Titan’s Sikun Labyrinthus is a an area of connected valleys and ridges that bears a certain similarity to features on Earth. The area appears analogous to what we call ‘karst topography,’ created on our planet when layers of bedrock are dissolved by water, to leave rock outcroppings and sinkholes. The Darai Hills of Papua New Guinea are an example, as are the White Canyon of Utah and the Cockpit Country of Jamaica. Liquid methane and ethane may be what is producing such landscapes on Titan, but the processes seem familiar indeed.

Which brings us to Mike Malaska, without whose insights we might not be talking about this. Malaska is an organic chemist out of Chapel Hill NC who approached Jani Radebaugh (Brigham Young University) about a potential collaboration regarding Titan. Malaska works with visualizing NASA data and shares his results with contributors on unmannedspaceflight.com, where amateur astronomers and space exploration enthusiasts regularly discuss the latest findings.
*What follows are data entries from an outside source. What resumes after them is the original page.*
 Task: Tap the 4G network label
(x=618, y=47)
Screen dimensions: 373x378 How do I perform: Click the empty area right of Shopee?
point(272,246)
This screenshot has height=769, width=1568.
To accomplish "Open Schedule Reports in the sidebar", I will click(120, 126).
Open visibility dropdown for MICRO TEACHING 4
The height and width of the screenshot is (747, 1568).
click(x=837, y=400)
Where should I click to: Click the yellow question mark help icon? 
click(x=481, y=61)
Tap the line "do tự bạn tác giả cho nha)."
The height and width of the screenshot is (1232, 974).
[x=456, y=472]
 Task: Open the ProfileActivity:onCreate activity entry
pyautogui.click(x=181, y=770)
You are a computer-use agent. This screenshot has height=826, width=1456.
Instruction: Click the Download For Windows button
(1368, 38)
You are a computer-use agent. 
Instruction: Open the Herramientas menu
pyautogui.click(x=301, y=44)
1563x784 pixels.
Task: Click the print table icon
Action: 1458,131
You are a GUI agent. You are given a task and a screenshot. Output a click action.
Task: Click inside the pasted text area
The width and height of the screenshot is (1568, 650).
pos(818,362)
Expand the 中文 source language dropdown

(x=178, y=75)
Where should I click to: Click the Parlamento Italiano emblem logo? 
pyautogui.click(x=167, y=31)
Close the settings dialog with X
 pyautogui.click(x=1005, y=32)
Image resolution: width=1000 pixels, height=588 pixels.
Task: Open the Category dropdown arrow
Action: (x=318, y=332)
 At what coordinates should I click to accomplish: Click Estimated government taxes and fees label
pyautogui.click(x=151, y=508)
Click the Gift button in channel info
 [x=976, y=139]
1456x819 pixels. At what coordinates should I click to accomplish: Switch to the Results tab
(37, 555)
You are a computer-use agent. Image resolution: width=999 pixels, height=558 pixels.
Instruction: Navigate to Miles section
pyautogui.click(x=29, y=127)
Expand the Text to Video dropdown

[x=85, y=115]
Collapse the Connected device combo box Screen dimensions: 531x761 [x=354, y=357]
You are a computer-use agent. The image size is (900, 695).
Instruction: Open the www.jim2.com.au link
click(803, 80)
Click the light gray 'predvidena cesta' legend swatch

The beauty of today’s world is that rich data sets become available to the public in short order, allowing for contributions from unexpected quarters.

It was Malaska’s work tracing out landscape patterns on his computer that led to the obvious question: If many of these valleys had no apparent outlets, where had the fluid that had shaped them gone? Closed valleys turn out to be typical of karst topography, as Malaska found when he examined imagery of places like Guangxi Province in China by studying imagery from Google Earth. This is top-notch work — Malaska used a color palette derived from Cassini’s imaging science subsystem as well as the descent imaging and spectral radiometer on the Huygens probe, which touched down on Titan’s surface.

The results are striking, as shown in the image below:

Image: This artistic interpretation of the Sikun Labyrinthus area on Saturn’s moon Titan is based on radar and imaging data from NASA’s Cassini spacecraft and the descent imaging and spectral radiometer on the European Space Agency’s Huygens probe. The relative elevations are speculative and organized around the assumption that fluids are flowing downhill. Image credit: NASA/JPL/ESA/SSI and M. Malaska/B. Jonsson.

Laying a radar image over an inferred topography allowed the researchers to construct a 3D map, shown in this JPL video. We see a landscape that does bear a bit of similarity to Utah, and puts me in mind of some of John Ford’s westerns, which were often shot amidst spectacular rock outcroppings in that state. Sikun Labyrinthus inescapably reminds us of our own world, as Cassini radar team associate Karl Mitchell (JPL) points out:

“Even though Titan is an alien world with much lower temperatures, we keep learning how many similarities there are to Earth. The karst-like landscape suggests there is a lot happening right now under the surface that we can’t see.”

Caves perhaps? It will be a while before we know. Meanwhile, what an example for amateur planetary scientists. Malaska met Radebaugh at last year’s Lunar and Planetary Science Conference and went on to push his fascination with Cassini’s Titan imagery to its logical limit. Just as amateur astronomers are now making serious contributions by measuring exoplanet transits, so the much closer to home task of in-system investigation has taken on a public dimension through widely distributed data.